# [TEXTE CITÉ]
***
« La série des grandes nudités consiste en un ensemble de peaux, silencieuses, monochromes. Surfaces de réflexion autant que de profondeur, les quatre tableaux qui la constituent mettent en place la possibilité d’un corps à corps avec celui ou celle qui regarde, qui perd son regard dans ce qui prend l’aspect d’une réplique photographique de la peau, une peau qui miroite, qui a l’air humide, mouillée. »
Louise Déry, El cos, la llengua, les paraules, la pell: artistes contemporains del Québec, 1999, Québec et Barcelone: Musée du Québec et Centre d’art Santa Mònica, p. 169.
***
# [LISTE DES DONNÉES]
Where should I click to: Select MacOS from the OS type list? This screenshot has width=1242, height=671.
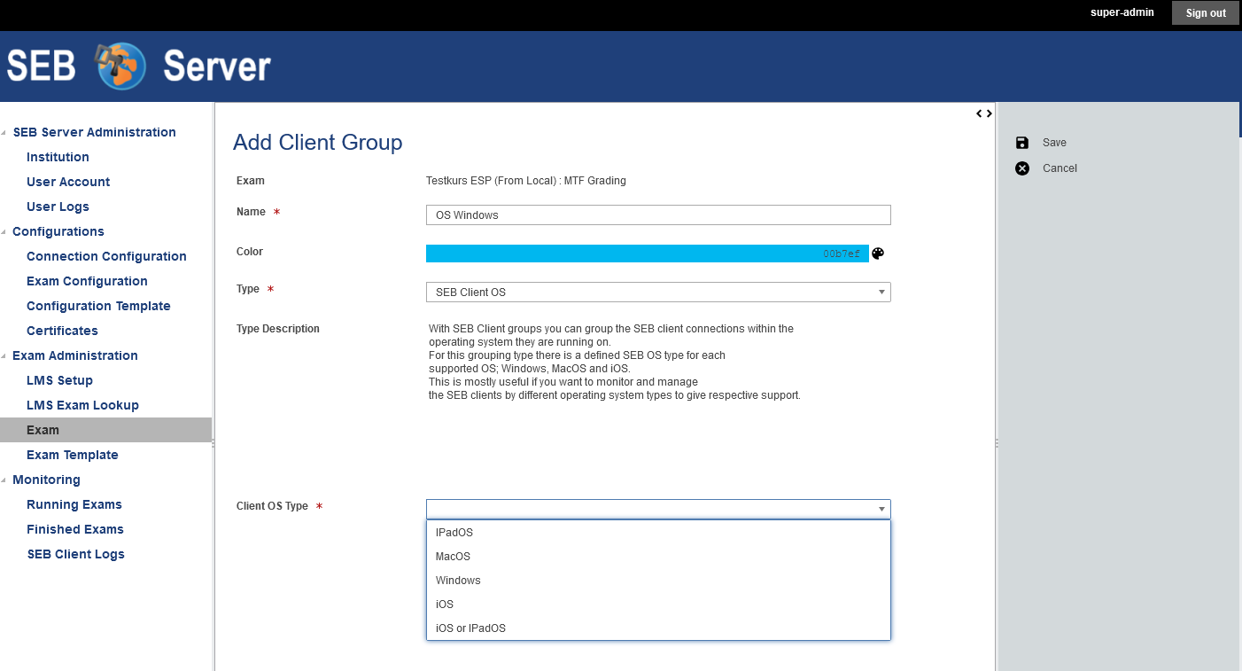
***
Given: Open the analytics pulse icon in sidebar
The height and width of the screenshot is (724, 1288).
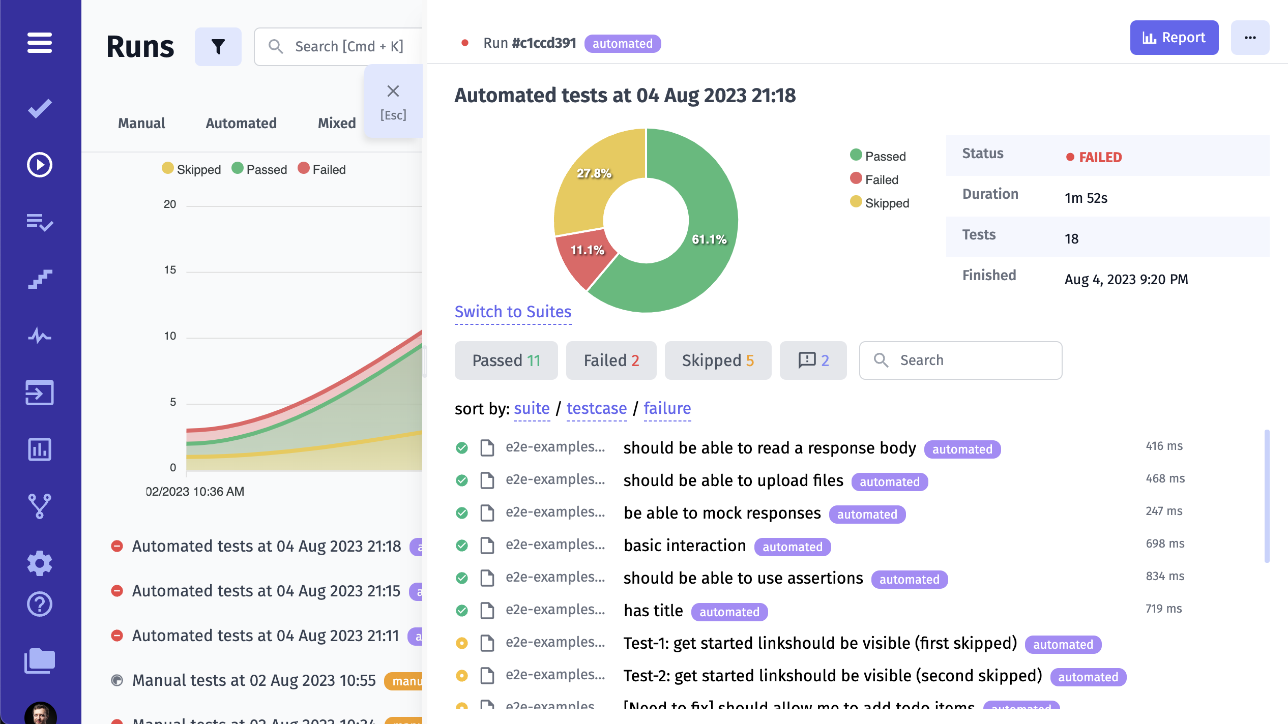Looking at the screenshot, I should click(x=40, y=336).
***
# [TRAVAIL À RÉALISER]
1 – Combien de tableaux composent la série évoquée dans le texte sur les grandes nudités ?
2 – Recopiez à l'identique le passage du texte sur les grandes nudités qui commence par « Louise Déry, El » et se poursuit jusqu'à « Mònica, p. 169. ».
3 – Poursuivez le texte sur les grandes nudités à partir de l'endroit où il s'arrête.

# [RÉPONSES À L'EXERCICE]
1 – Quatre tableaux.

2 –
Louise Déry, El cos, la llengua, les paraules, la pell: artistes contemporains del Québec, 1999, Québec et Barcelone: Musée du Québec et Centre d’art Santa Mònica, p. 169.

3 –
« Cette oeuvre consiste en un ensemble de tableaux d’une grande nudité, presque monochromes, semblables à des » peaux silencieuses » qui oscillent entre l’autoportrait et la peinture sociale. Surfaces de réflexion, les tableaux de Grande peau de chagrin mettent en place la possibilité d’un corps à corps avec celui ou celle qui se risque à perdre son regard dans ce qui prend ici l’aspect d’une réplique photographique de bouts d’épiderme. L’accumulation de fines couches d’acrylique appliquées en transparence, souvent avec la main, donne sa carnation à cette chair qui ne s’arrête pas aux bordures du cadre, mais qui semble s’étirer en dehors du champ. »
Marie-Ève Beaupré, Libre > échange. Extraits de la collection de l’UQAM, 2008, Montréal: Galerie de l’UQAM, p. 62.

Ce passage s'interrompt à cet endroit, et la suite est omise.